======== Given entries
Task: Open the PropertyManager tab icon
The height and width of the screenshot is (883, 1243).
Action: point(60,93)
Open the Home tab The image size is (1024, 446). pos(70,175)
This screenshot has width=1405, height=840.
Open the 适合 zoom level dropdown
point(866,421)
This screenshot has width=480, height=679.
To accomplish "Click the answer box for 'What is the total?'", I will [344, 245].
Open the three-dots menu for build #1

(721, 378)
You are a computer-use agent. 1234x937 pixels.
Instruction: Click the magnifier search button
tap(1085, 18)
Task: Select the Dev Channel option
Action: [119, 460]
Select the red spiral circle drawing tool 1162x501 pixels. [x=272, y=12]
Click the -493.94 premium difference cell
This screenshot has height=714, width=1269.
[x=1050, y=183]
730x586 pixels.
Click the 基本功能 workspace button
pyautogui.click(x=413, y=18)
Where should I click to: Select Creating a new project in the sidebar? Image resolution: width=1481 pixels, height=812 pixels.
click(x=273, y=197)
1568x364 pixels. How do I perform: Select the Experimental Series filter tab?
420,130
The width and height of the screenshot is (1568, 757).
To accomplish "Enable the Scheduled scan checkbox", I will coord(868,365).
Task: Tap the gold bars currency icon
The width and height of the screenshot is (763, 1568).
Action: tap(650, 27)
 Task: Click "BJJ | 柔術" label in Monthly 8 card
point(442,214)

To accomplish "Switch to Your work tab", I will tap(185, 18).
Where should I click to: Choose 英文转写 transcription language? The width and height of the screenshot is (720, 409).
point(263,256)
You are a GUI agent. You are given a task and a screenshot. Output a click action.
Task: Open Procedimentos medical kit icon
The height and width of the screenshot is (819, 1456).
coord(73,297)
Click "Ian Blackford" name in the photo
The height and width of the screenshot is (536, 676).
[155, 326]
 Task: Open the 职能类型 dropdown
================
- What is required
Lay out every line of the items above as a JSON list of strings, with one string per line and blank lines omitted.

- The solution
[
  "Task: Open the PropertyManager tab icon",
  "The height and width of the screenshot is (883, 1243).",
  "Action: point(60,93)",
  "Open the Home tab The image size is (1024, 446). pos(70,175)",
  "This screenshot has width=1405, height=840.",
  "Open the 适合 zoom level dropdown",
  "point(866,421)",
  "This screenshot has width=480, height=679.",
  "To accomplish \"Click the answer box for 'What is the total?'\", I will [344, 245].",
  "Open the three-dots menu for build #1",
  "(721, 378)",
  "You are a computer-use agent. 1234x937 pixels.",
  "Instruction: Click the magnifier search button",
  "tap(1085, 18)",
  "Task: Select the Dev Channel option",
  "Action: [119, 460]",
  "Select the red spiral circle drawing tool 1162x501 pixels. [x=272, y=12]",
  "Click the -493.94 premium difference cell",
  "This screenshot has height=714, width=1269.",
  "[x=1050, y=183]",
  "730x586 pixels.",
  "Click the 基本功能 workspace button",
  "pyautogui.click(x=413, y=18)",
  "Where should I click to: Select Creating a new project in the sidebar? Image resolution: width=1481 pixels, height=812 pixels.",
  "click(x=273, y=197)",
  "1568x364 pixels. How do I perform: Select the Experimental Series filter tab?",
  "420,130",
  "The width and height of the screenshot is (1568, 757).",
  "To accomplish \"Enable the Scheduled scan checkbox\", I will coord(868,365).",
  "Task: Tap the gold bars currency icon",
  "The width and height of the screenshot is (763, 1568).",
  "Action: tap(650, 27)",
  " Task: Click \"BJJ | 柔術\" label in Monthly 8 card",
  "point(442,214)",
  "To accomplish \"Switch to Your work tab\", I will tap(185, 18).",
  "Where should I click to: Choose 英文转写 transcription language? The width and height of the screenshot is (720, 409).",
  "point(263,256)",
  "You are a GUI agent. You are given a task and a screenshot. Output a click action.",
  "Task: Open Procedimentos medical kit icon",
  "The height and width of the screenshot is (819, 1456).",
  "coord(73,297)",
  "Click \"Ian Blackford\" name in the photo",
  "The height and width of the screenshot is (536, 676).",
  "[155, 326]",
  " Task: Open the 职能类型 dropdown"
]